Copy nothing before the line that contains "The height and width of the screenshot is (473, 583)."; from there, transcribe each line exactly through the end of the material, omitting pictures.

□ □ □ □

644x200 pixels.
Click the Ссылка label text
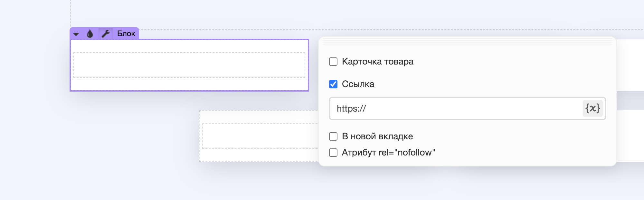[x=358, y=84]
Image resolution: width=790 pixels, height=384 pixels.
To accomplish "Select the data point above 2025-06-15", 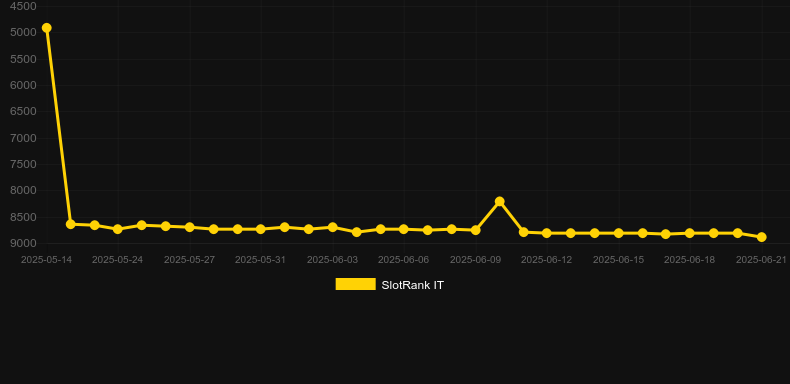I will [618, 233].
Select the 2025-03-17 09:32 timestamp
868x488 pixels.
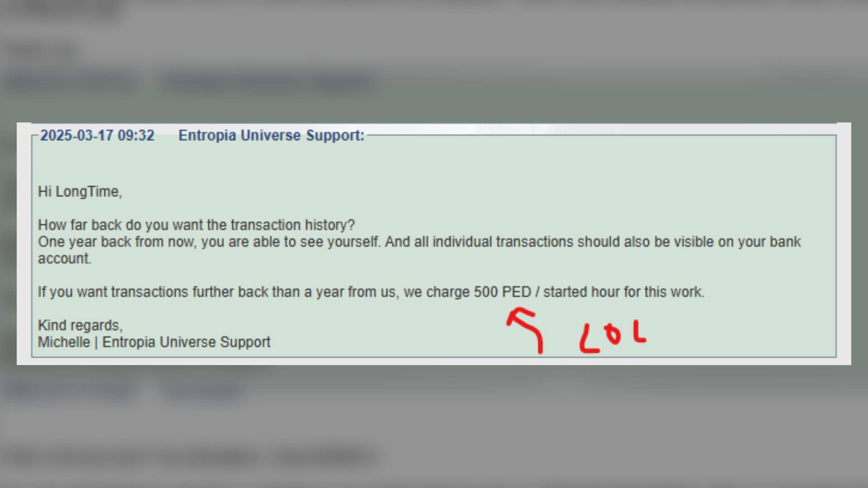[97, 135]
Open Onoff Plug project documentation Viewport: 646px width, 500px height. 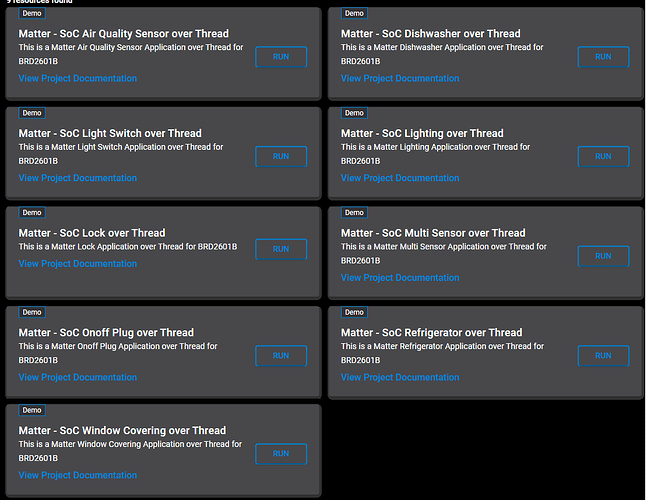click(78, 378)
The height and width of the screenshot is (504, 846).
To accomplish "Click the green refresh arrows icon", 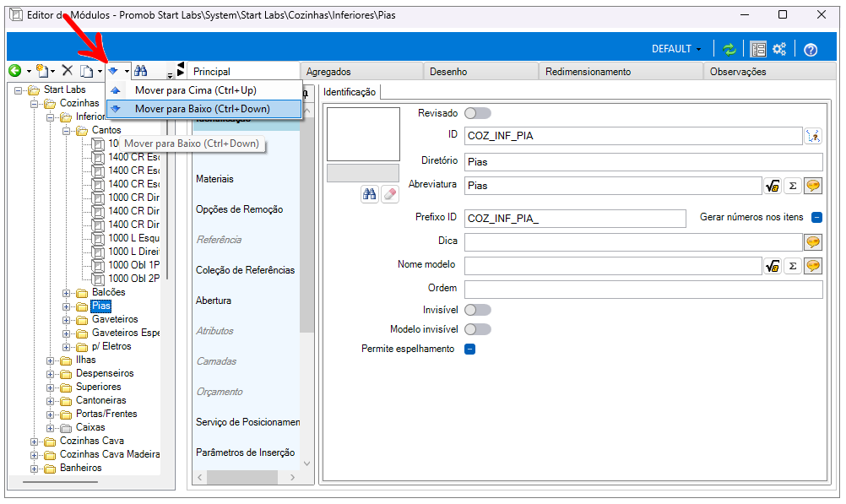I will point(729,49).
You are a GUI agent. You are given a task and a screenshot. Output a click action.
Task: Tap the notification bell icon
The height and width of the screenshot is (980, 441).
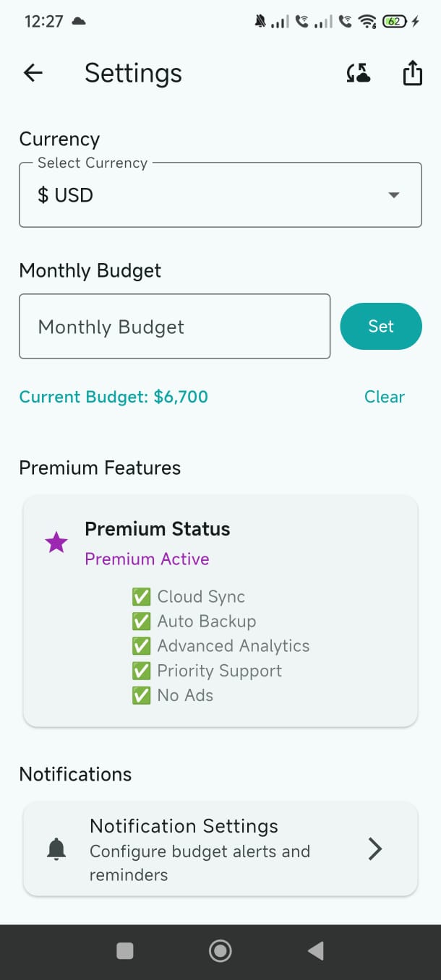click(56, 850)
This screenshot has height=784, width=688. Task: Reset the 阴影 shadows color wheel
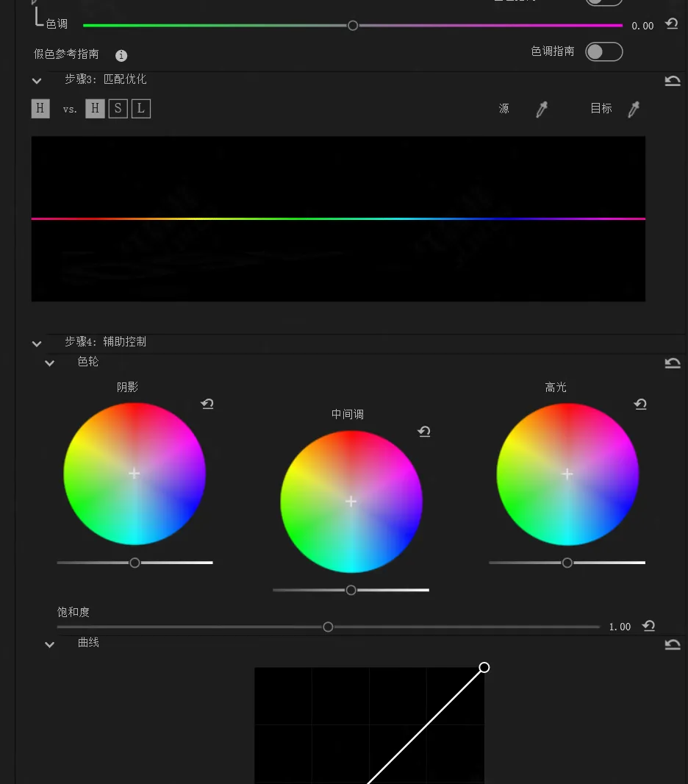[207, 404]
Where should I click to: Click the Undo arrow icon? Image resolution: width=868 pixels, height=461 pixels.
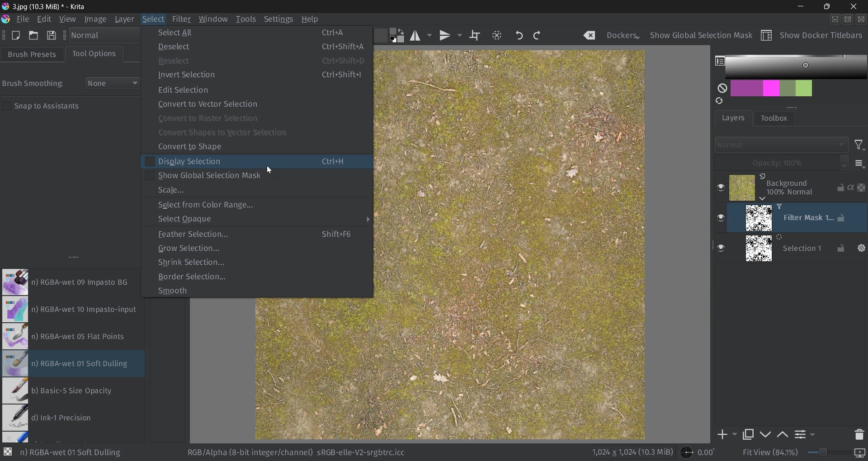[519, 35]
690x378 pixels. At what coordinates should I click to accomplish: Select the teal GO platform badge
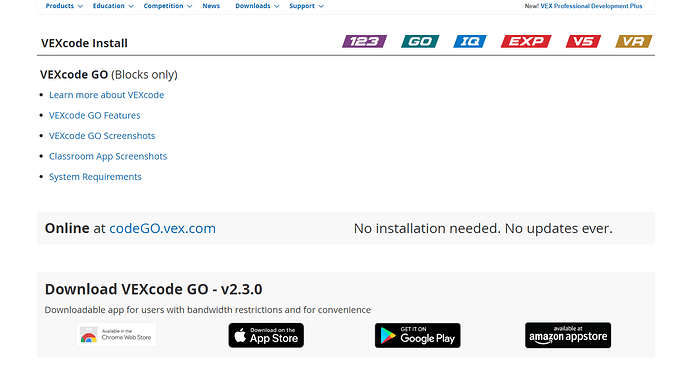[420, 41]
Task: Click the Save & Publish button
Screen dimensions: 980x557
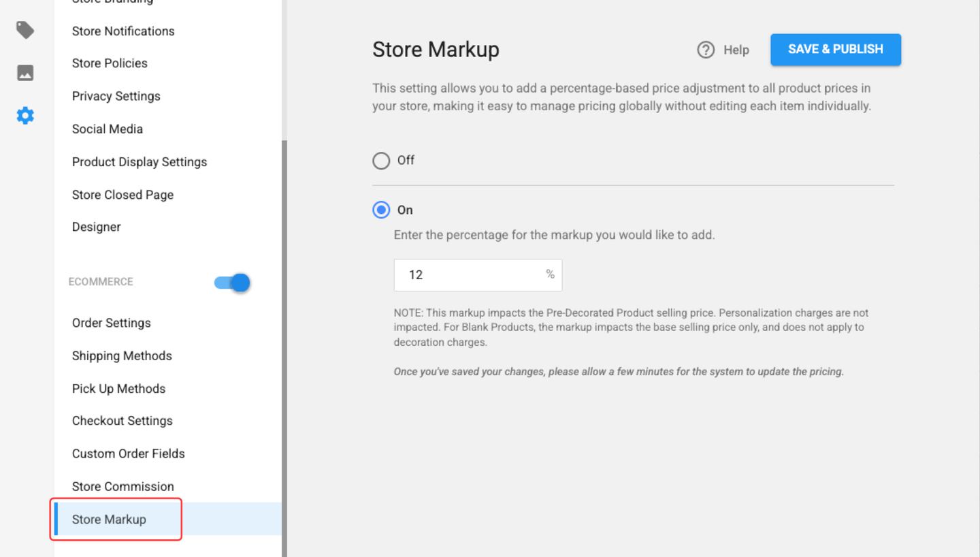Action: [835, 50]

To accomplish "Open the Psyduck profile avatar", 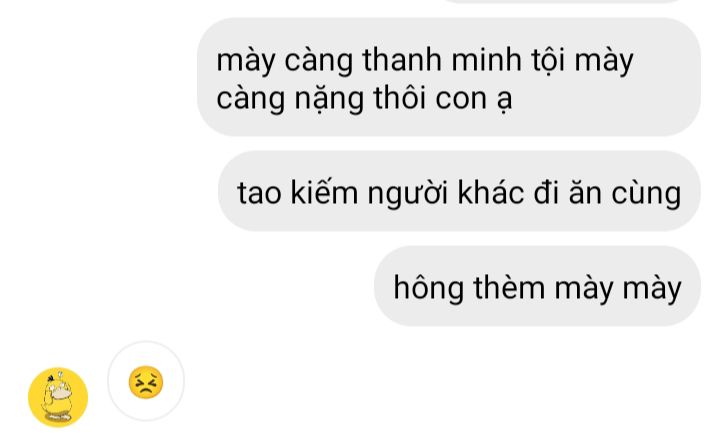I will point(58,397).
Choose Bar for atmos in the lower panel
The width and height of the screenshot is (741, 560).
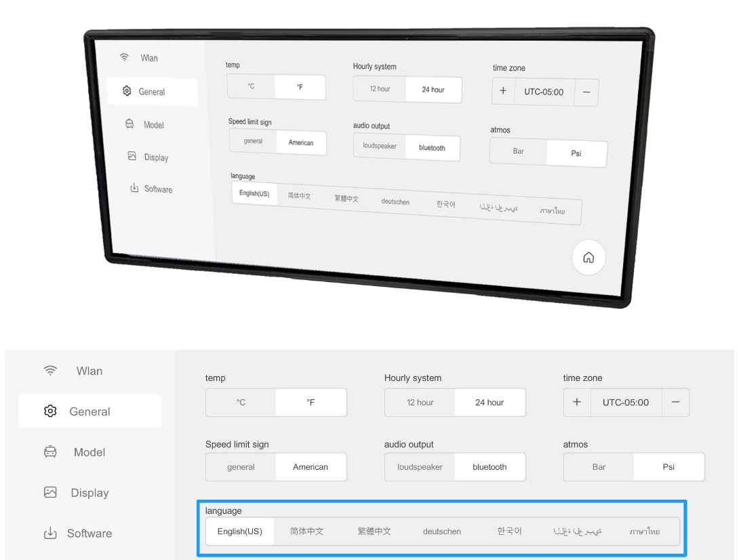(x=599, y=467)
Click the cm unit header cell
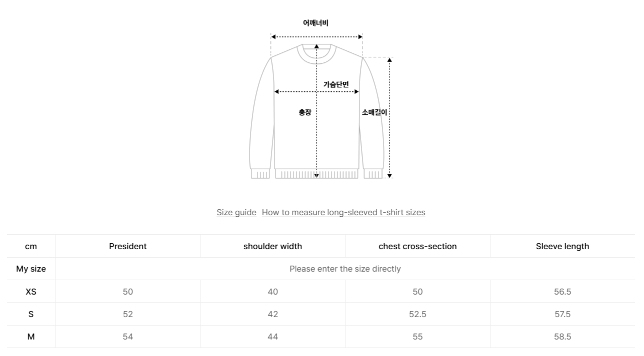 point(31,246)
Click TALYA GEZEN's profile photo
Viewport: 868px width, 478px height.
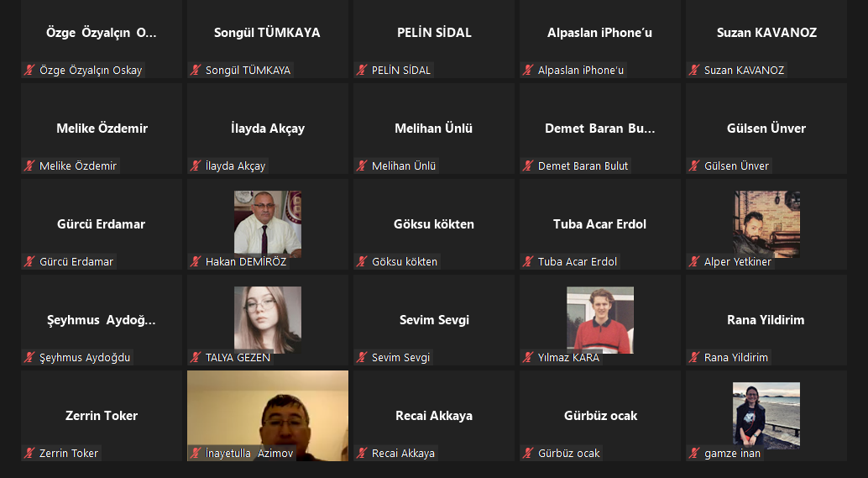click(268, 319)
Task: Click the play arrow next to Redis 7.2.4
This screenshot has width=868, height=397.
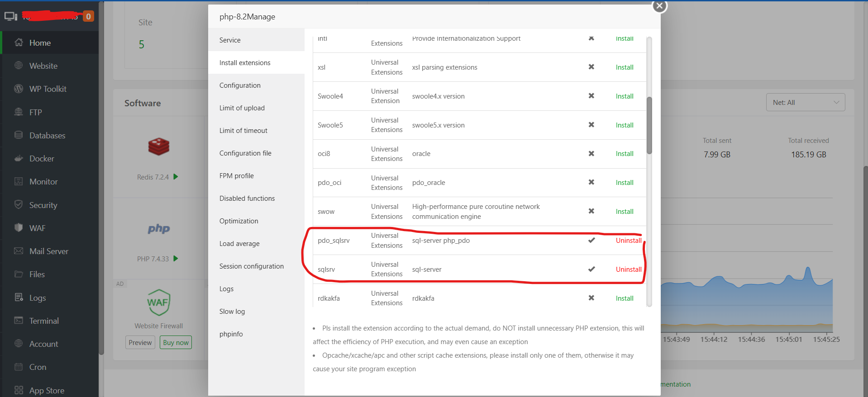Action: click(176, 177)
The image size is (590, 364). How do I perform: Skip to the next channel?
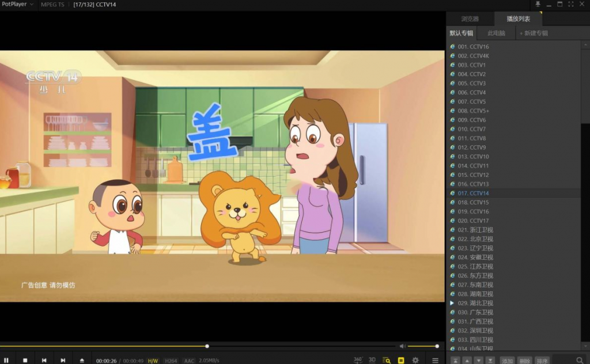63,360
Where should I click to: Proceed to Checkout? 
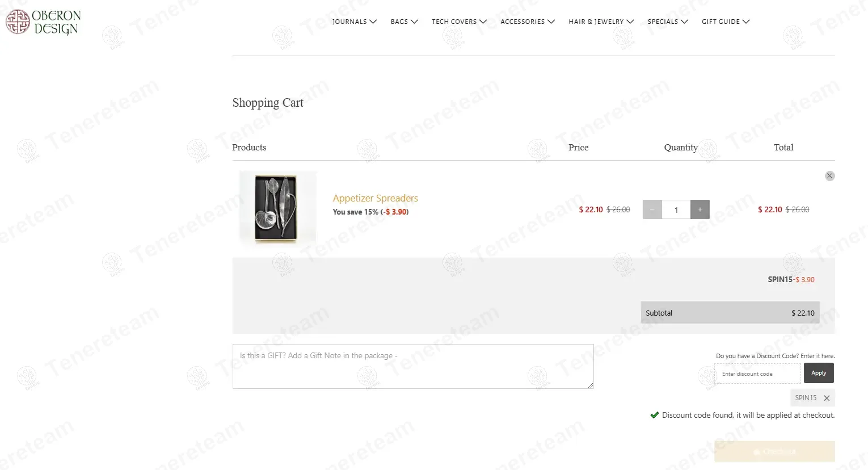(x=774, y=451)
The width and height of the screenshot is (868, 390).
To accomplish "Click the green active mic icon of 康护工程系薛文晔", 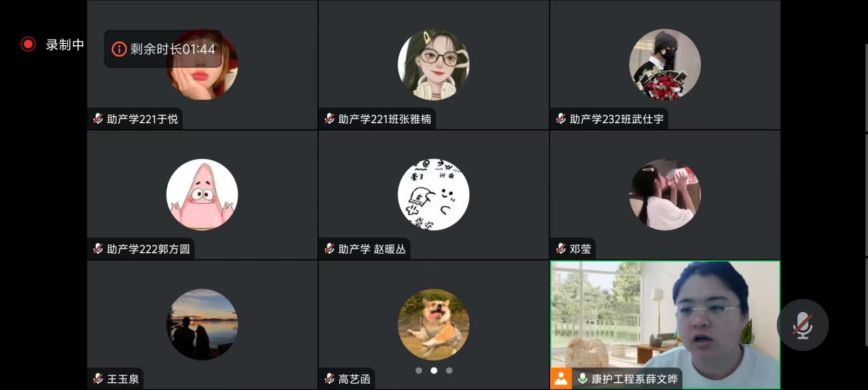I will (x=583, y=378).
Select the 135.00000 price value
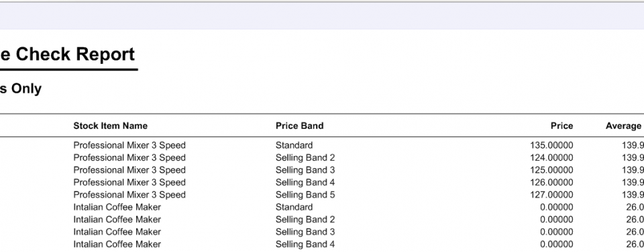Viewport: 644px width, 252px height. (551, 145)
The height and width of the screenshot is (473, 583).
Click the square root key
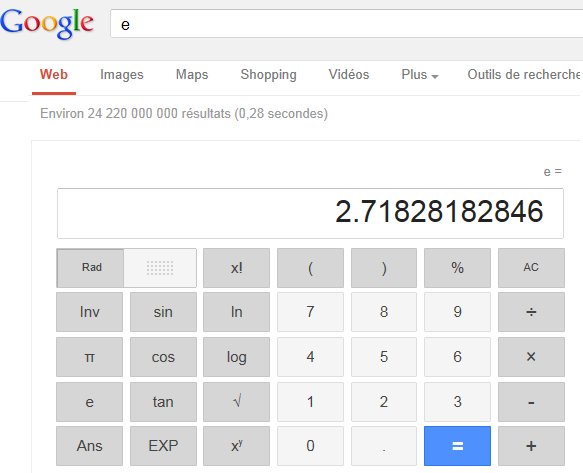(236, 402)
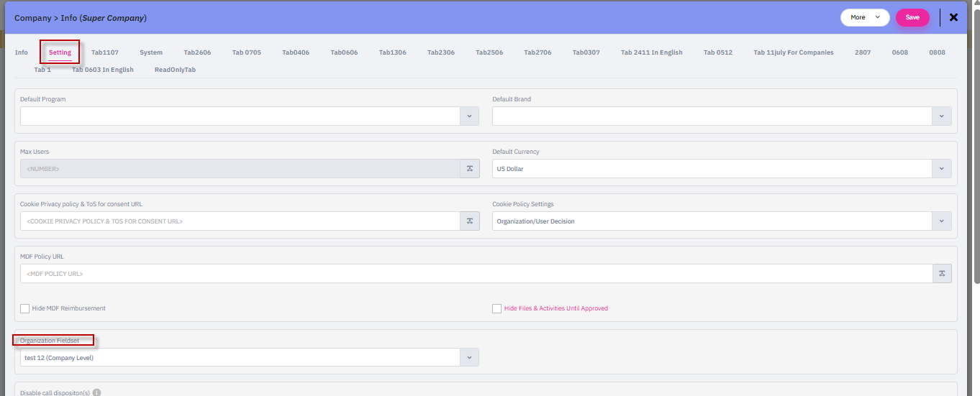Enable Hide MDF Reimbursement checkbox
Viewport: 980px width, 396px height.
click(x=25, y=308)
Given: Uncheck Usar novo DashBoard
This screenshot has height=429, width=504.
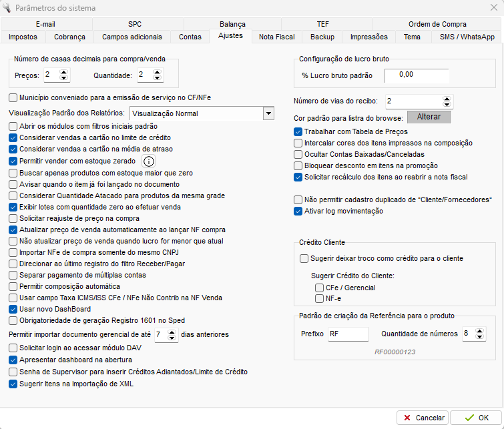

□ □ □ □

Reply to the task:
The height and width of the screenshot is (473, 583).
Click the square root key
(236, 402)
Enable Hide MDF Reimbursement checkbox
Viewport: 980px width, 396px height.
click(x=25, y=308)
Given: Uncheck Usar novo DashBoard
This screenshot has height=429, width=504.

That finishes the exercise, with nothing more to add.